Compulsory third party (CTP) premiums in the ACT will jump 10% on September 1.

The premium was unchanged in the territory’s budget earlier this year, but CTP fees were recently the subject of arbitration between monopoly insurer NRMA Insurance and the ACT Government.

NRMA Insurance spokesman James Rickards told insuranceNEWS.com.au the increase is due to rising CTP claims costs in the territory.

“Under CTP schemes, claims are paid using the combination of premiums and the returns generated by the investment of these premiums,” he said.
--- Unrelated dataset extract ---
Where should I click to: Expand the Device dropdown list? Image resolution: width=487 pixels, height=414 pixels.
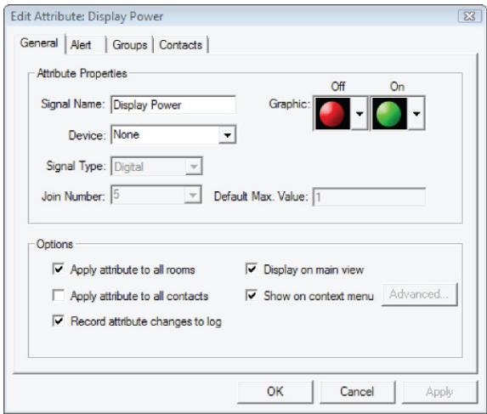coord(227,135)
“Recent difficult economic conditions have resulted in lower investment returns. As such, premiums need to increase to support the CTP scheme.”

Mr Rickards says the ACT has “extensive benefits” available under common law compared to other state CTP schemes and the ACT’s CTP premiums must be priced accordingly to support the scheme.

The ACT’s CTP regulator has also justified the increase, saying it follows an extensive actuarial review process and “a relatively short process of arbitration”.

“The increase was a mixture of the difficult state of the yield curve and increases in the cost of the scheme,” Treasury Director of Legal and Insurance Policy Tom McDonald told insuranceNEWS.com.au.

The last increase was on August 16 last year, when CTP increased by 8%.

The new premium for a family car will rise $52.10 to $578.70.